EXCERPTED TEXT Block Start

I do need to say.....he probably is an excellent doctor.  He probably does great and wonderful things and has probably figured out many mystery patients in his time, but one thing I learned on my journey is to stick with your gut and go with the doctors you feel most comfortable with.  Everyone has their own style.  And mine was trying to stay positive......not only for myself, but for everyone around me.....especially Keean.

Monday, October 28, 2013

Some tough stuff

I will never forget the day my husband called me from the hospital.  I had gone home for a few days to spend some time with Mason.  I was at his football game when the phone rang.  Every time someone called me from the hospital I would get a pit in my stomach.  I can still feel it when I think back to that day over 2 years ago.  I could tell by the sound of Trevor's voice it wasn't good.  He told me the doctor who had done Keean's PEG surgery came to talk to him about some of the tests they were running on Keean's GI tract.  For a long time I honestly thought they had ruled out any of the serious causes of Keean not being able to absorb nutrients and being so sick (we had been there for 5 weeks so I thought we ruled out everything bad), so the news I received from my husband that day hit me hard.  The doctor told Trevor that he believed Keean had one of 3 things going on.  1. We were just dealing with severe allergies and reflux, 2. Micro villus inclusion or 3. Auto Immune Enteropathy. 
The last 2 words probably don't mean much to those of you who have never had to know what they mean.  And if you haven't, be very thankful!  These are things that I had NO CLUE even existed until the day my husband called me.  I had never in my life heard of these words.  They were foreign to me and if I had it my way, I would have kept it that way.  I didn't want to learn about all these things, but here I was.......sitting on the sidelines at my sons football game learning things I still don't want to know about.  I immediately started bawling and I didn't even know why.  I hadn't researched what they meant yet.  I just remember asking Trevor, "What does this mean?" And Trevor responding, "I don't know, but it doesn't sound good."

EXCERPTED TEXT Block End
RAW DATA Block Start

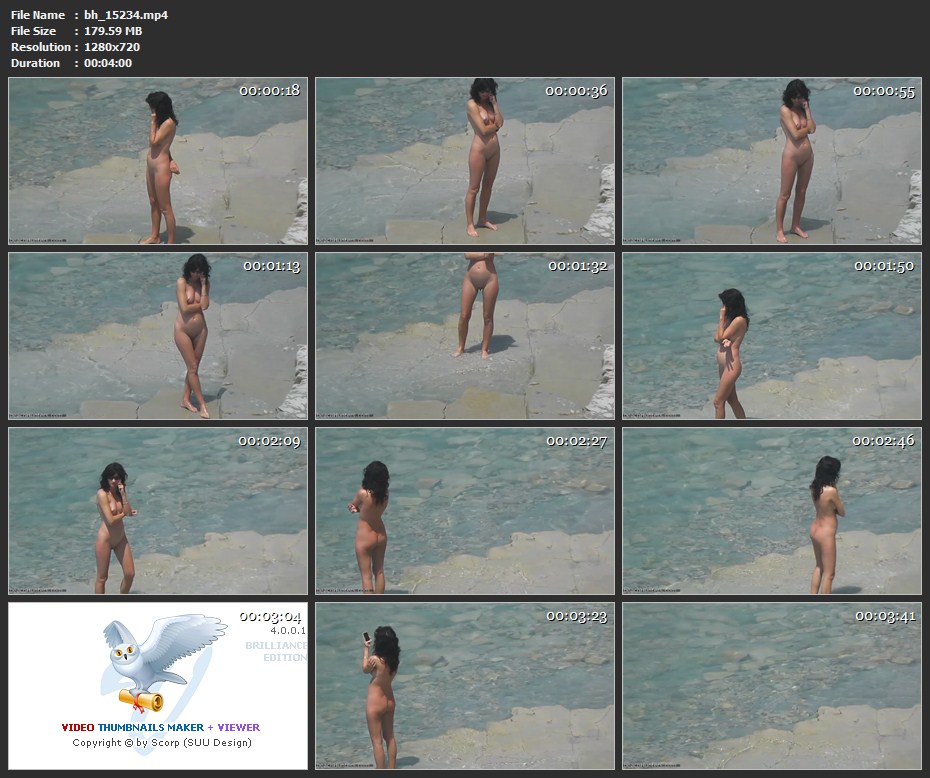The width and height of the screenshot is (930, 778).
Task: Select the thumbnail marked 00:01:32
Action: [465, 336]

RAW DATA Block End
RAW DATA Block Start

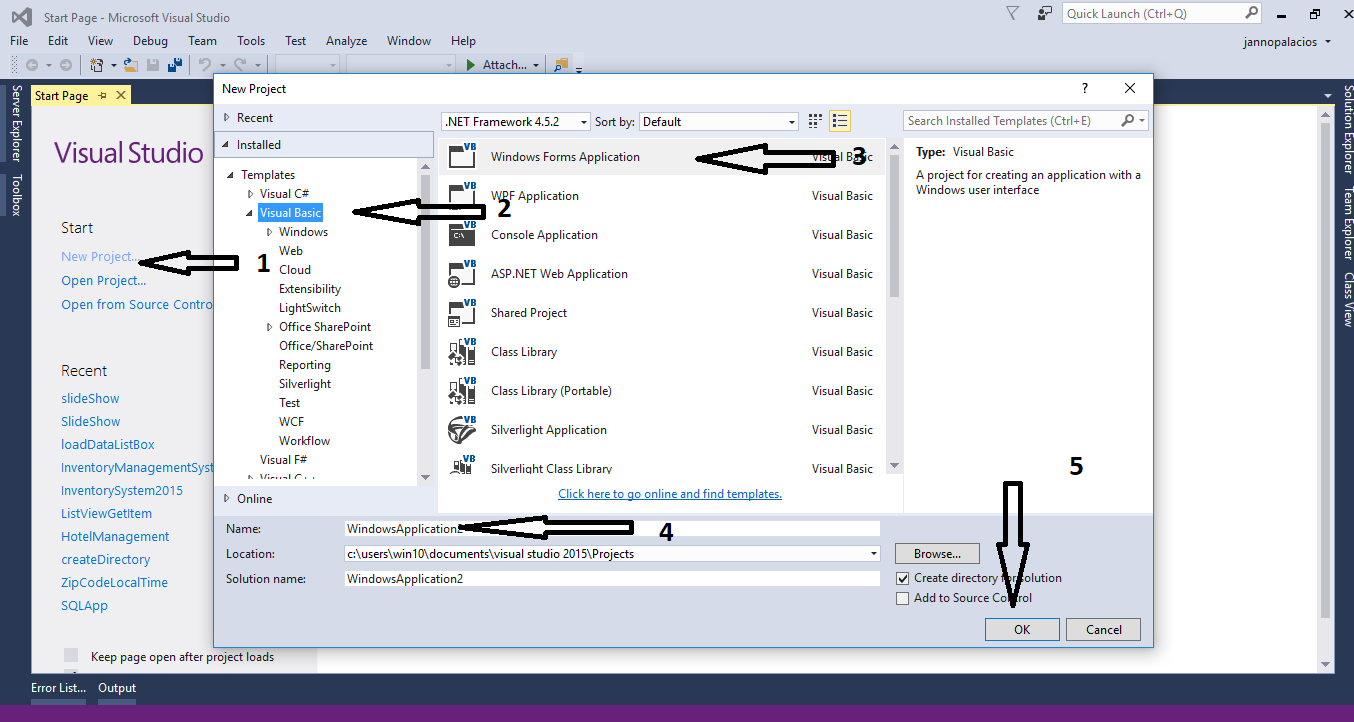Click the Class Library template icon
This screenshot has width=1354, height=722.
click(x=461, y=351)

RAW DATA Block End
RAW DATA Block Start

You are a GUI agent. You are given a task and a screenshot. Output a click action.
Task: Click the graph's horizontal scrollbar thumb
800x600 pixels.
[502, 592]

RAW DATA Block End

*INSTRUCTIONS*
A: In the blog post, what three possibilities did the doctor say Keean might have?
B: Write out everything in the blog post from "I do need to" down to "around me.....especially Keean.".
The rows have nothing to do with what follows.

*EXERCISE RESPONSES*
A: Severe allergies and reflux, micro villus inclusion, or auto immune enteropathy.

B:
I do need to say.....he probably is an excellent doctor.  He probably does great and wonderful things and has probably figured out many mystery patients in his time, but one thing I learned on my journey is to stick with your gut and go with the doctors you feel most comfortable with.  Everyone has their own style.  And mine was trying to stay positive......not only for myself, but for everyone around me.....especially Keean.